═══ THE RECORDS

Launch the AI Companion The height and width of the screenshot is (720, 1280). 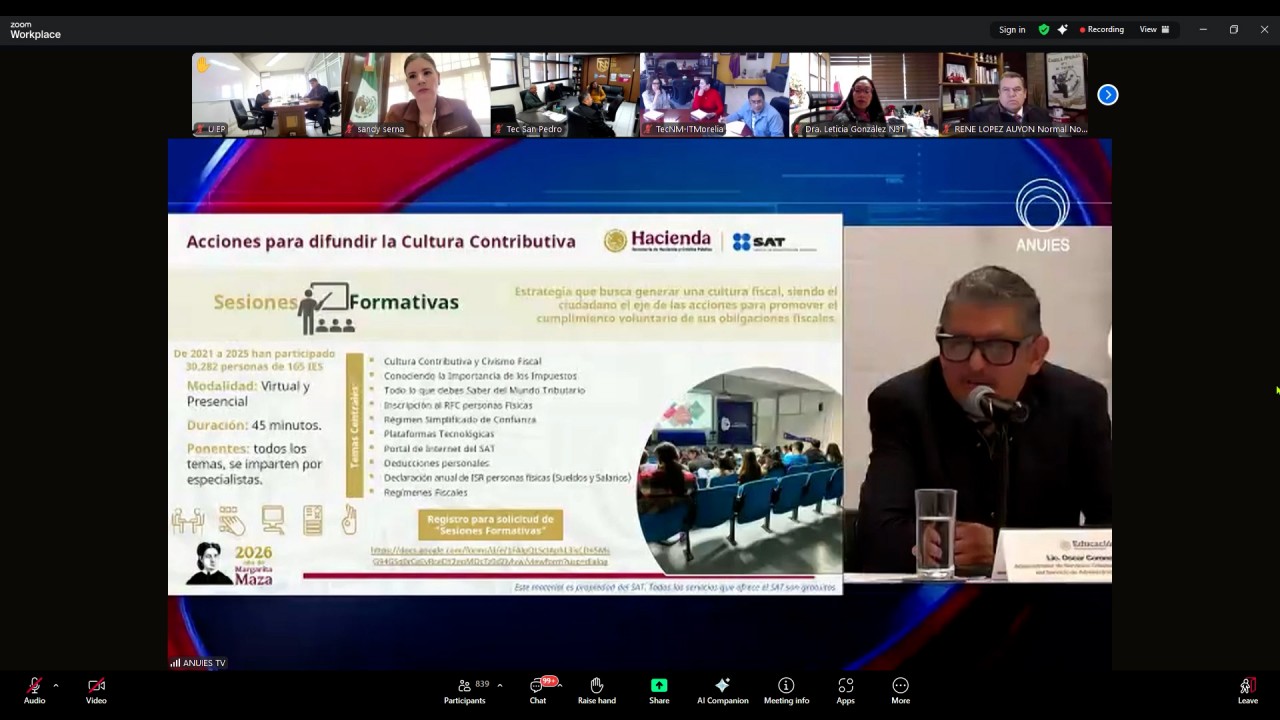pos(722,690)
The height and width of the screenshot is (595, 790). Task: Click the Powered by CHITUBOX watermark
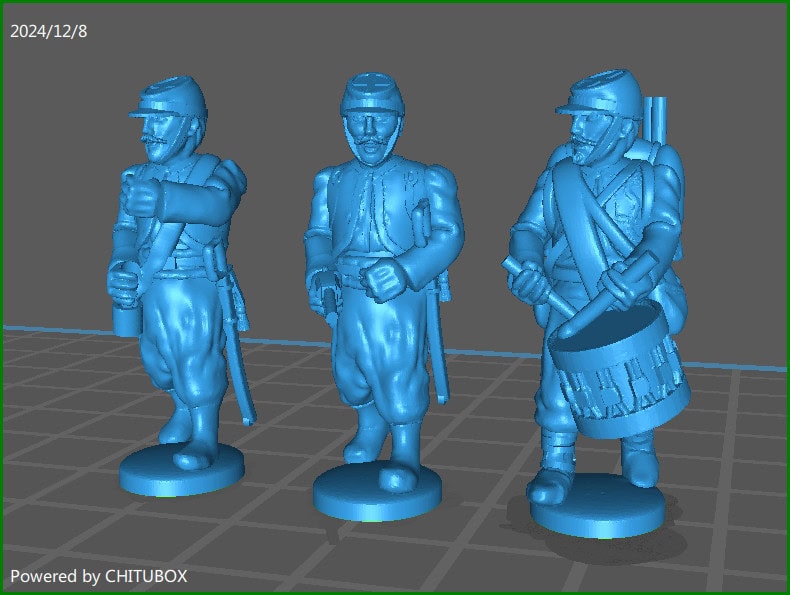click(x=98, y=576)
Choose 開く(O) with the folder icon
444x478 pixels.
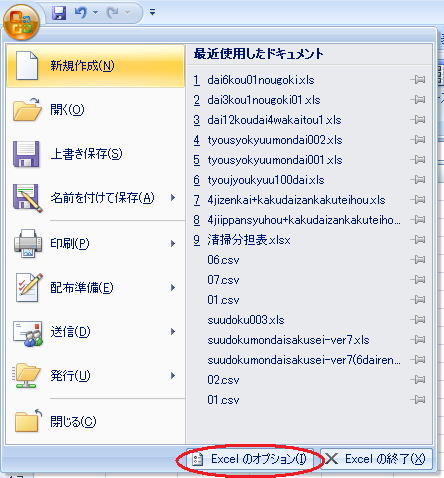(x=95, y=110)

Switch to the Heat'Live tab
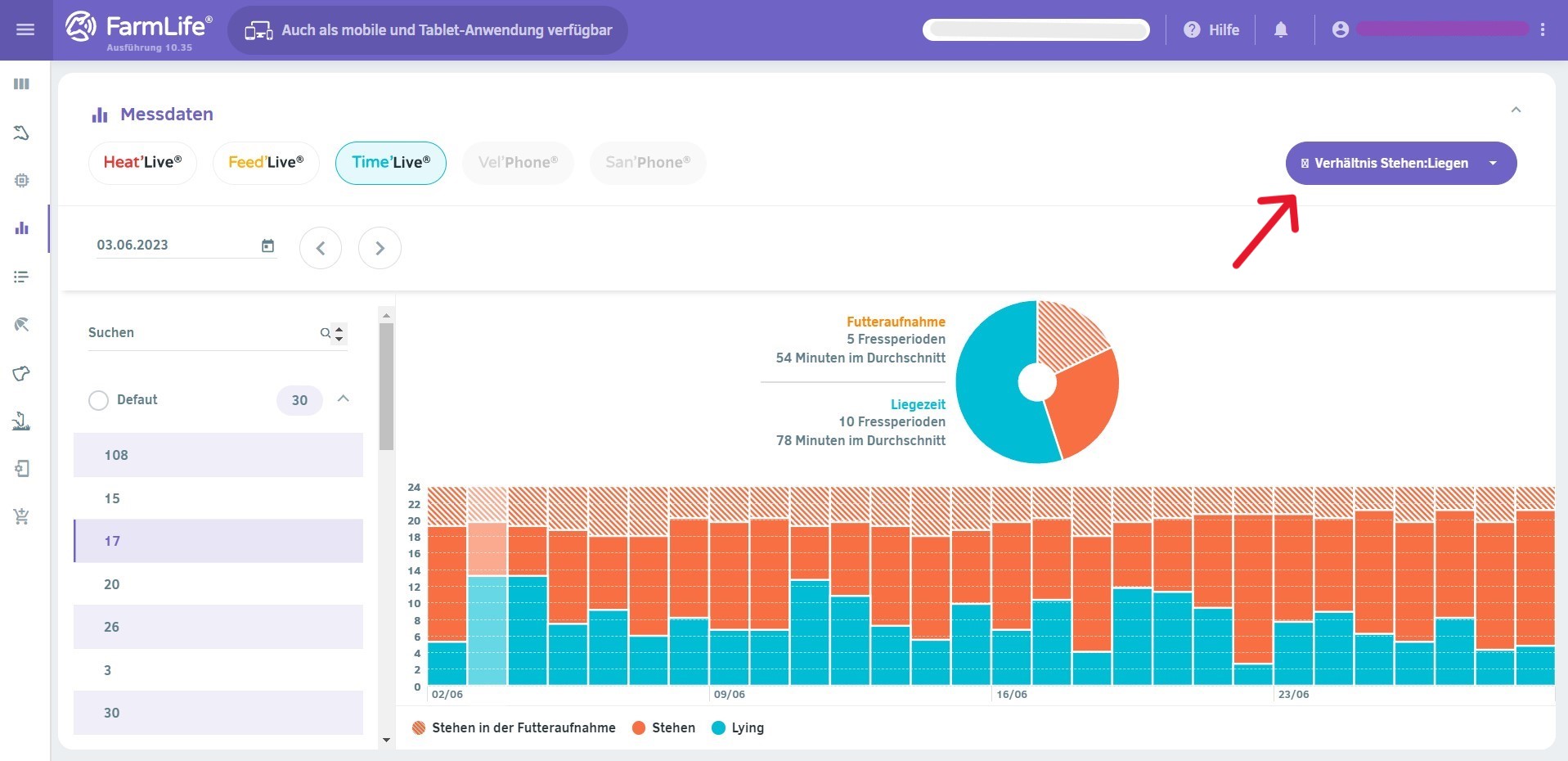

══════

=== WHAT IS ASKED ===
Repeat the data word for word, from the line containing "The height and width of the screenshot is (595, 790)." through the end of the data, with both ends included. Leave the pictures out.

=== EXERCISE ANSWER ===
The height and width of the screenshot is (595, 790). Task: Click the Powered by CHITUBOX watermark
click(x=98, y=576)
Choose 開く(O) with the folder icon
444x478 pixels.
(x=95, y=110)

Switch to the Heat'Live tab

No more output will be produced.